The organizational techniques described above provide balance between the number of instructions that can be prepared for arithmetic execution and those that can actually be executed in a given period, thereby preventing the arithmetic execution function from creating a "bottleneck" in the assembly line process.

Buffering of various types plays a major role in the Model 91 organization. Some types are required to implement the assembly line concept, while others are, in light of the performance objectives, architecturally imposed. In all cases the buffers provide queueing which smooths the total instruction flow by allowing the initiating assembly line stations to proceed despite unpredictable delays down the line. Instruction fetch, operand fetch, operand store, operation, and address buffering are utilized among the major CPU units as illustrated in Fig. 5.1

Instruction fetch buffering provides return data "sinks" for previously initiated instruction storage requests. This prefetching hides the instruction access time for straight-line (no branching) programs, thereby providing a steady flow of instructions to the decoding hardware. The buffering is expanded beyond this need to provide the capacity to hold program loops of meaningful size. Upon encountering a loop which fits, the buffer locks onto the loop and subsequent branching requires less time, since it is to the buffers rather than to storage. The discussion of branching given later in this paper gives a detailed treatment of the loop action.

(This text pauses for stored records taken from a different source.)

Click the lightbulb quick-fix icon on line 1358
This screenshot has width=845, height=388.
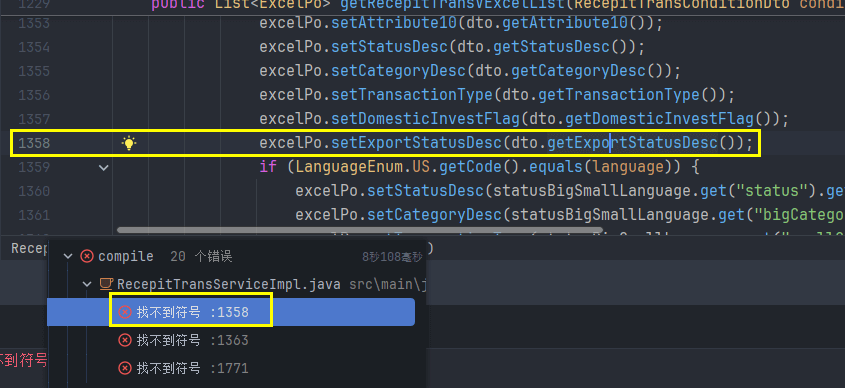coord(129,143)
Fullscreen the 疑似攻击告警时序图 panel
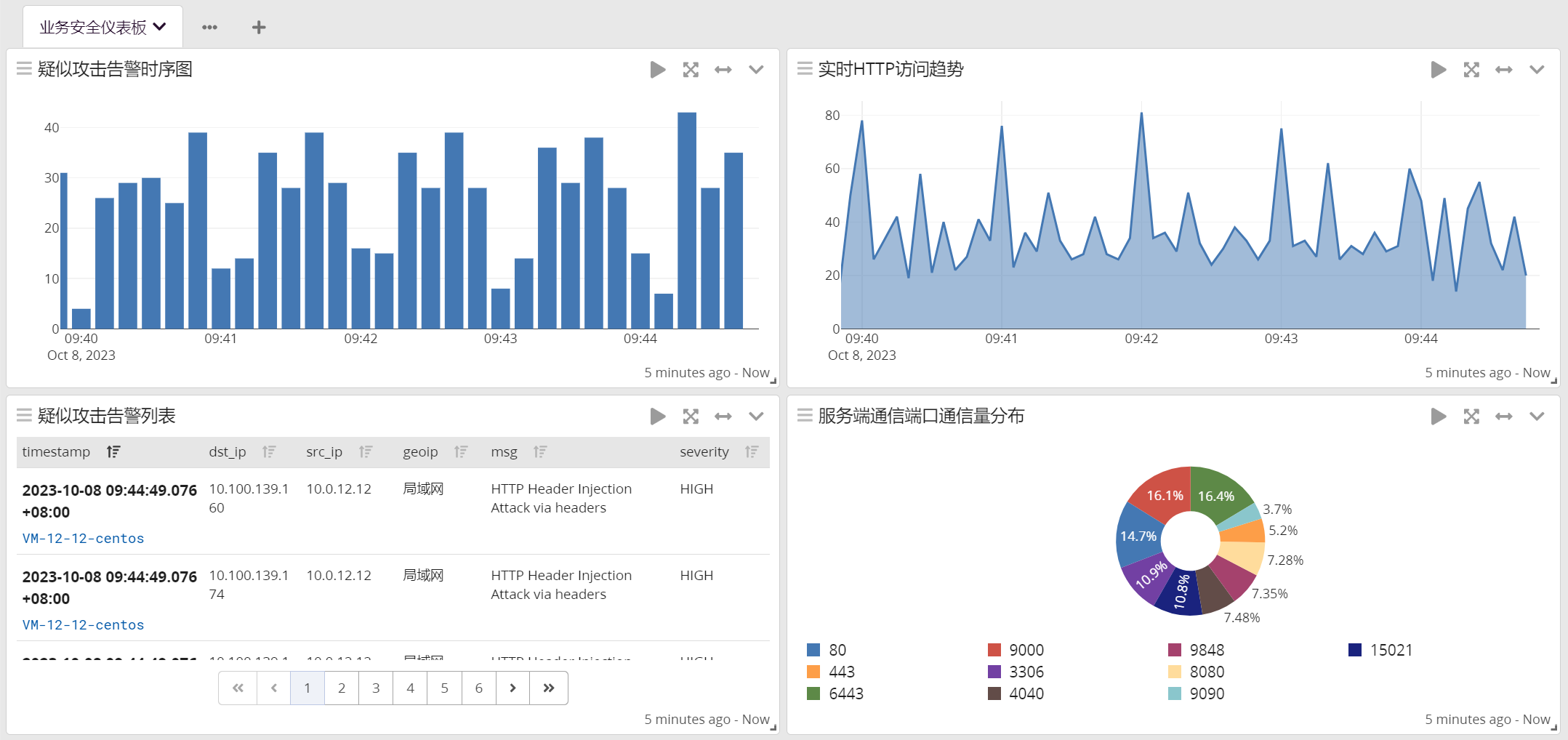Screen dimensions: 1568x740 [691, 70]
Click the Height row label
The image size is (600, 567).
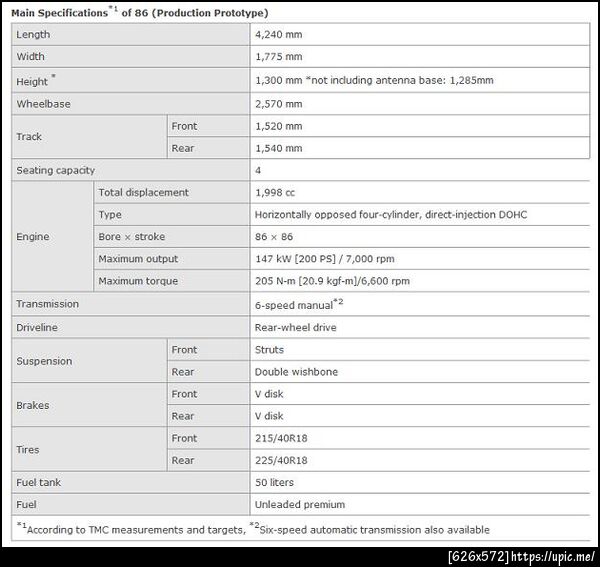[35, 81]
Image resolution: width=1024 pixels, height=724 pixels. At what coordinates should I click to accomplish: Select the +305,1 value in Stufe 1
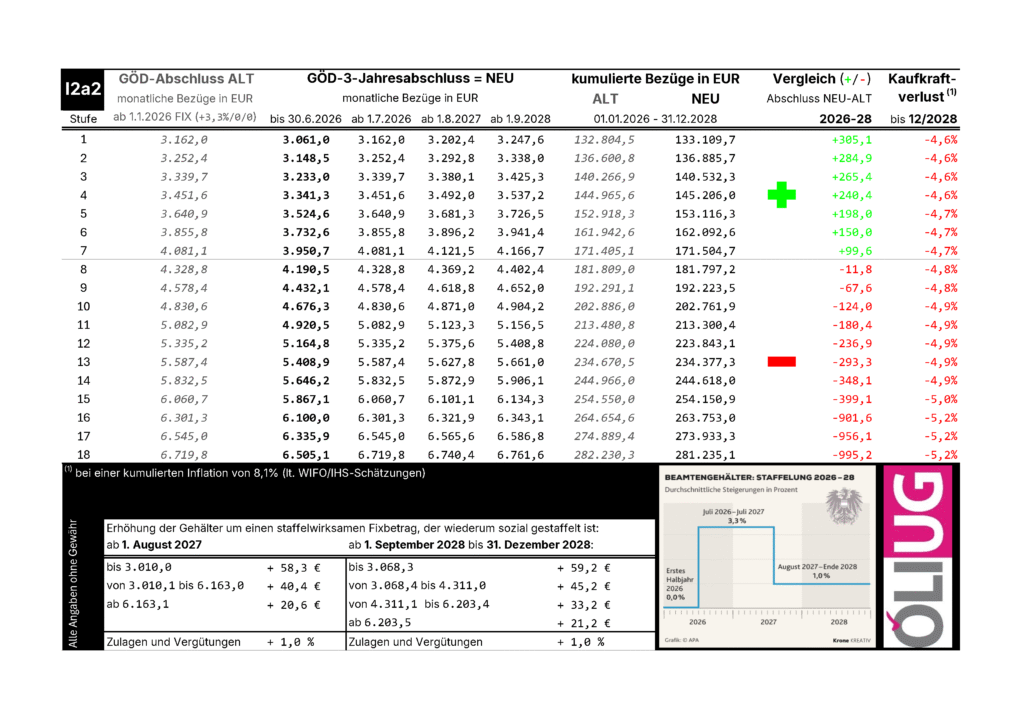(x=851, y=140)
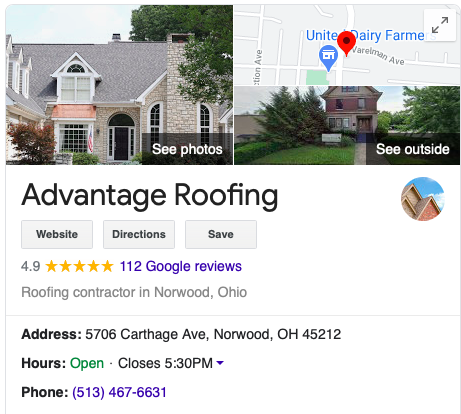Get Directions to Advantage Roofing

coord(139,234)
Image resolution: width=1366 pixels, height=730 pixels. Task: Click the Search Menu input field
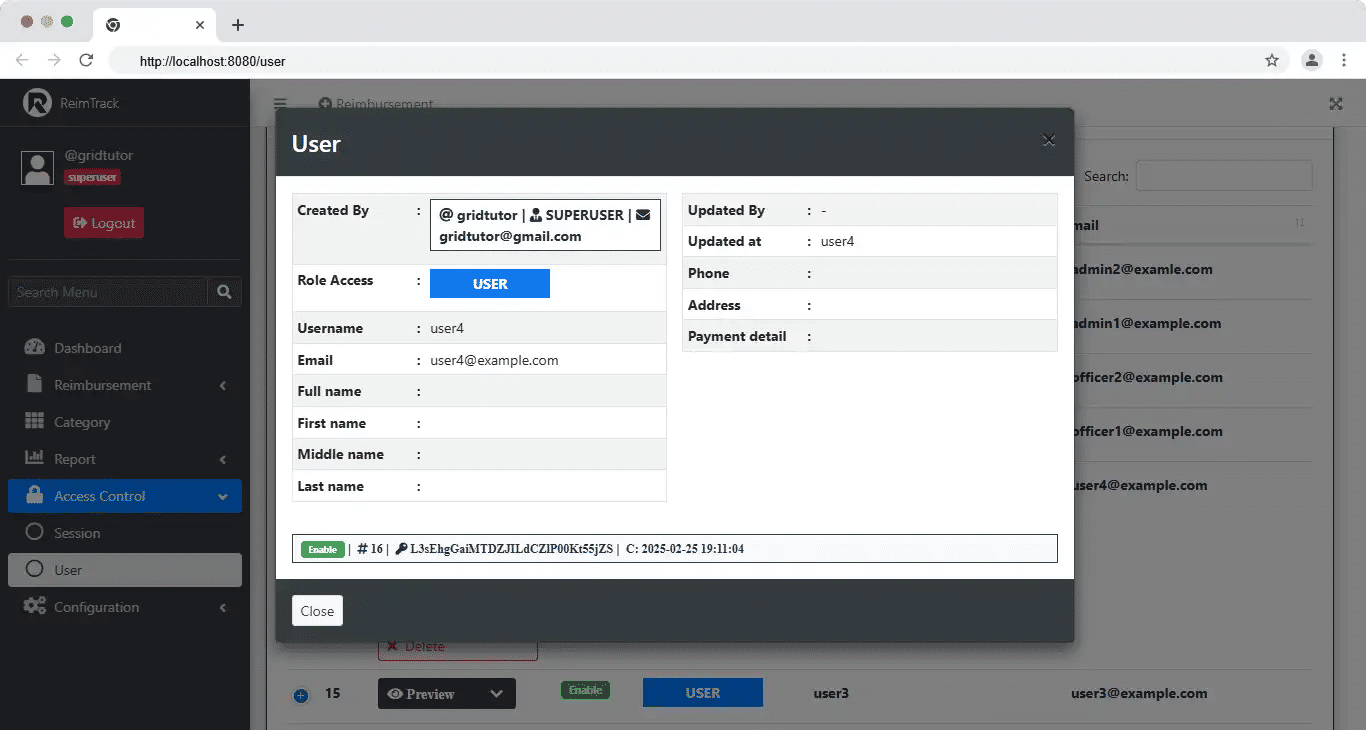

Operand fetch buffers effectively provide a queue into which storage can "dump" operands and from which execution units can obtain operands. The queue allows the isolation of operand fetching from operand usage for the storage-to-register and storage-to-storage instruction types. The required depth2 of the queue is a function of the number of basic time intervals required for storage accessing, the instruction "mix" of the operating program, and the relative time and frequency of execution bottlenecks. Operand store buffering provides the same function as fetch buffering, except that the roles of storage and execution

1Eight 64-bit double words comprise the array of instruction buffers. Six 32-bit operand buffers are provided in the fixed-point execution unit, while six 64-bit buffers reside in the floating-point execution unit. Three 64-bit store operand buffers along with three store address and four conflict address buffers are provided in the main storage control element. Also, there are six fixed-point and eight floating-point operand buffers.

2To show precise algorithms defining these and other buffering requirements is impractical, since different program environments have different needs. The factors considered in selecting specific numbers are cited instead.